In 1 Nephi 4, the Spirit of God
gives Nephi a startling choice to make: Kill Laban. Nephi—while justified in
the Law of Moses to kill Laban because of Laban’s false accusations and
attempted killing of Nephi and his brothers—hesitates. This wasn’t Nephi’s idea
or plan. He was led there by the Spirit and had not premeditated anything. Yet
the Spirit clarifies something important:“It is better that one man should
perish than that a nation should dwindle and perish in unbelief”(1 Nephi 4:13).

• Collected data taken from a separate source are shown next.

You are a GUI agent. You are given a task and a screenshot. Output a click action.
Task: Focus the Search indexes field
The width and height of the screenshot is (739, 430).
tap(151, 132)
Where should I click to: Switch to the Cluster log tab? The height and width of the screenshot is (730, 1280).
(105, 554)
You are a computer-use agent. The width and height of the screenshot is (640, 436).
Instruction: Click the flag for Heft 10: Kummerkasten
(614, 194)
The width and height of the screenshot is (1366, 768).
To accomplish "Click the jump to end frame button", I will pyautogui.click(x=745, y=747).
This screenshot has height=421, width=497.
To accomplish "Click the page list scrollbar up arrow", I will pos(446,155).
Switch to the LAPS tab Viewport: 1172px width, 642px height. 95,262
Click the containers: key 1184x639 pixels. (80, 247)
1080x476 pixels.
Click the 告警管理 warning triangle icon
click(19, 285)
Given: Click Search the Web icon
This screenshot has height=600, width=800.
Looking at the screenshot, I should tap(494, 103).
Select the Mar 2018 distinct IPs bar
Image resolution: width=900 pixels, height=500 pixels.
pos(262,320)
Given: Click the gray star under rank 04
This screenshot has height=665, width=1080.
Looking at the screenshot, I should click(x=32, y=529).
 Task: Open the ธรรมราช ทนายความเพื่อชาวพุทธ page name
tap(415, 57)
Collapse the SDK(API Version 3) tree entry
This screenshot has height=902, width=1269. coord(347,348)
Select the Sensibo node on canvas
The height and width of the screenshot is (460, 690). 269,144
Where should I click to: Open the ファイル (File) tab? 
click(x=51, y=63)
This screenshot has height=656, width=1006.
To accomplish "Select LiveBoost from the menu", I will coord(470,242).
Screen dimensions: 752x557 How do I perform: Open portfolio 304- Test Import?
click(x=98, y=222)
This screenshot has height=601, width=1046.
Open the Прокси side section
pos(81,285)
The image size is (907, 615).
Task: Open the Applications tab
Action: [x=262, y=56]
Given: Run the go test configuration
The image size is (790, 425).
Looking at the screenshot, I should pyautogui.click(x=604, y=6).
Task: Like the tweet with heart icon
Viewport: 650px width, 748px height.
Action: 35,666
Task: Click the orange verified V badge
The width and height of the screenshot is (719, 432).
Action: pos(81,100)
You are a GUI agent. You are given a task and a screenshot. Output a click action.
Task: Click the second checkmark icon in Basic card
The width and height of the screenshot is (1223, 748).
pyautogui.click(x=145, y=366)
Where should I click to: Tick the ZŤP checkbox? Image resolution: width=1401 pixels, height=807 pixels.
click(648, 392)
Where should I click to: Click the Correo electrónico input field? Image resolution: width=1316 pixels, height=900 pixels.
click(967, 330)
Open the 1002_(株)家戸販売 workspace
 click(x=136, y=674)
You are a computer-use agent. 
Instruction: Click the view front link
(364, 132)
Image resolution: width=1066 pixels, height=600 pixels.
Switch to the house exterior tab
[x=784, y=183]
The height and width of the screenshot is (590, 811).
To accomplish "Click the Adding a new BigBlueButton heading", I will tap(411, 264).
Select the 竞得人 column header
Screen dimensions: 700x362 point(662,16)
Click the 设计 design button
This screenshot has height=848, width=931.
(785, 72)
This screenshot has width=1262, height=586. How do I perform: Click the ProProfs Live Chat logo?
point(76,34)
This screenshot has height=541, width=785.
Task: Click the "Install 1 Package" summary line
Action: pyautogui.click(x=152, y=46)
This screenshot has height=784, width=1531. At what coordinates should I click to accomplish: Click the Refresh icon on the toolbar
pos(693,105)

Nephi had a real choice. He could
spare or take Laban’s life. Yet the Spirit outlined an example of God’s
contingency or hypothetical knowledge. Not only does He know what will happen,
He knows what might happen under any given set of subjective circumstances. IF
Nephi does not kill Laban, THEN all future descendants of Lehi would dwindle
and perish in unbelief. In response, Nephi does kill Laban, giving hope for
future descendants to yet choose Christ and live. David directly interacts with
similar hypothetical foreknowledge of God, which spares his life in 1 Samuel
23.
The infinite knowledge of God is
expansive enough not just to know all things within linear time, but to also
know all hypothetical possibilities across time and space. Clearly understood
in the opening storyline of the Book of Mormon with Nephi, this scriptural
account of God’s contingent knowledge allows for God to know all possible
outcomes and therefore set the course for all souls within creation without
fatally determining the choices of humanity in advance. Consider the Messianic
cry over Jerusalem in this rhetoric with subjunctive notes,“O Jerusalem,
Jerusalem, thou that killest the prophets, and stonest them which are sent unto
thee, how often would I have gathered thy children together, even as a hen
gathereth her chickens under her wings, and ye would not!”(Matthew 23:37). May
not just Jerusalem, but all of Israel and Christianity be gathered back to
greater understanding of Jesus Christ through the beautiful and restored
understanding of our Creator and Redeemer given clearly in the Book of Mormon.
(Joshua Gehly, “Human
Freewill and God’s Foreknowledge,” The Gospel News 81, no. 9
[November 2025]: 5)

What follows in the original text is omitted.